Sad news this morning on Chloe Smethurst's blog: dance critic Hilary Crampton died on the weekend. Crampton was a passionate educator and an influential and astute shaper of arts policy as well as a perceptive dance critic: she reviewed for the Age from 1997 until just before her death. A tribute on the Ausdance site lists her many achievements. "While Hilary was best known as a writer, educator and advocate," it says, "she primarily saw herself as an artist and an arts practitioner who could write, a sentiment well reflected in her insightful writing."

Monday, September 07, 2009

Seen last week: and The Question of The Intellectual

Last week's shenanigans, in brief: Tex Perkins in The Man in Black: The Johnny Cash Story at the Athenaeum (Australian review in Friday's paper, here); Yasmina Reza's God of Carnage at the MTC, 100-word brief in the Oz shortly; and Liminal Theatre's Oedipus: A Poetic Requiem, of which more on TN once I deal with a pressing deadline. If you missed this fascinating production the first time round, it's running until September 14.

Meanwhile, UK critic Andrew Haydon has made a welcome return to blogging with the recent resuscitation of Postcards from the Gods. In today's post, he's picking up on a blog conversation started by George Hunka in New York and continued by Steve Waters in the Guardian blog, broadly asking where the public intellectuals are, and why they're not writing about theatre. In a thoughtful and complex response, Andrew responds baldly: "what public intellectuals?" And goes on to suggest that the kind of long-form responsive writing that Waters claims doesn't exist does in fact exist on blogs. (Waters describes blogs as "angry" and "circular", which seems a bit sweeping: Ms TN, to take an example to hand, might be angry, but she's more angular than rotund.)

We might ask the same question here. Are there any "public intellectuals"? Was Donald Horne the last of his kind? Is it, in fact, possible for an intellectual of the calibre Hunka is citing - Adorno, Sontag - to exist in any public way in our culture, given that "intellectual" is most often used as a term of abuse? Having watched Alana Valentine's talk on verbatim theatre on the ABC Fora yesterday, which was big on straw men, unsubstantiated assertions and cheap shots (gotcha Barrie Kosky, hur hur), I wonder. I don't have a problem with verbatim theatre per se - look at our friend David Williams and Version 1.0. But Valentine seems to inhabit a universe in which Peter Weiss - a pioneer of verbatim art - is a kind of ice cream. Sometimes I peep over the parapet and all I feel is despair - why are we still in kindergarten? Discuss while I get on with my own public hackery.

*TASK TO COMPLETE*: According to the blog post, why does the writer question whether an intellectual of the caliber of Adorno or Sontag could exist in any public way in our culture? Answer in one to three sentences.

*SUPPLIED MATERIAL*:
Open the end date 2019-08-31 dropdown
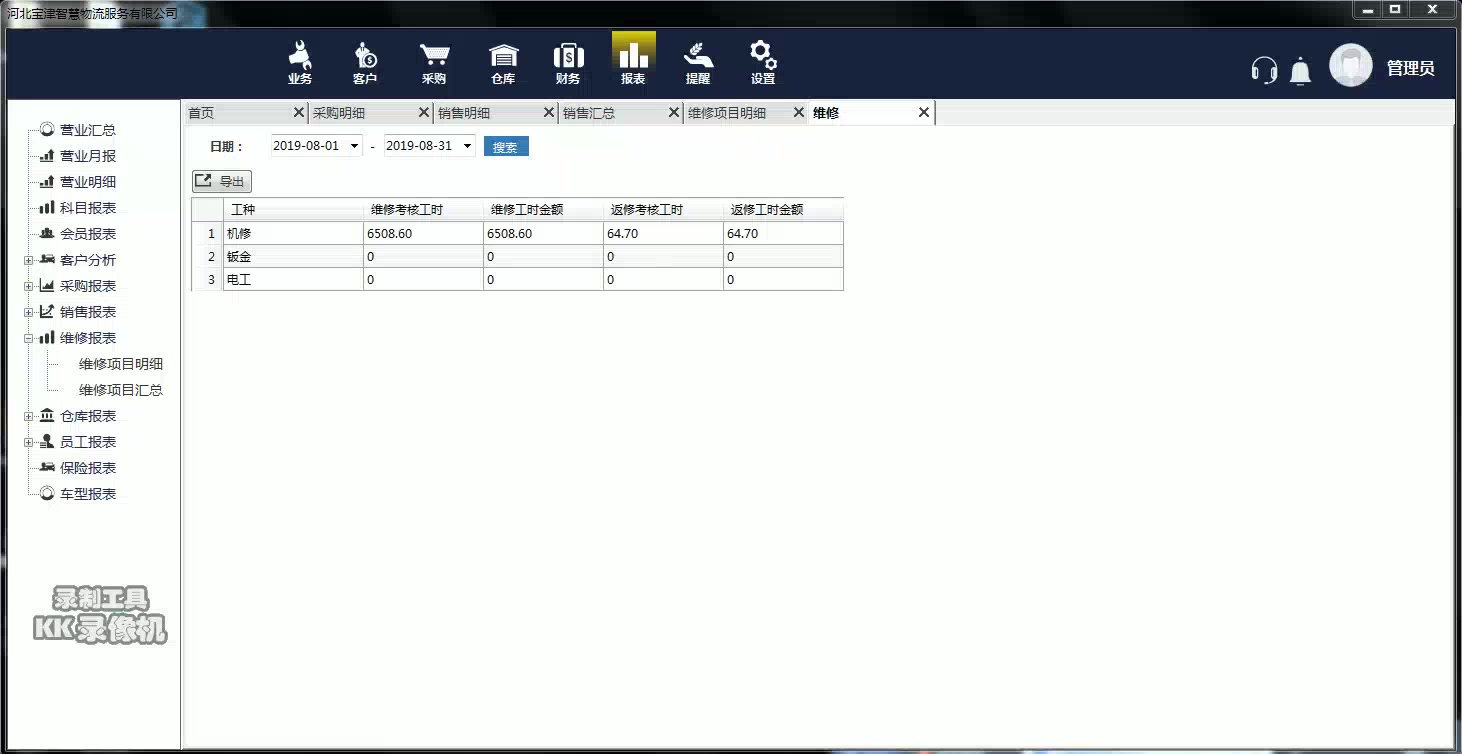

*COMPLETE RESPONSE*: The word "intellectual" is most often used as a term of abuse in that culture. Watching Alana Valentine's talk on verbatim theater, which relied on straw men, unsubstantiated assertions and cheap shots, adds to the writer's doubt.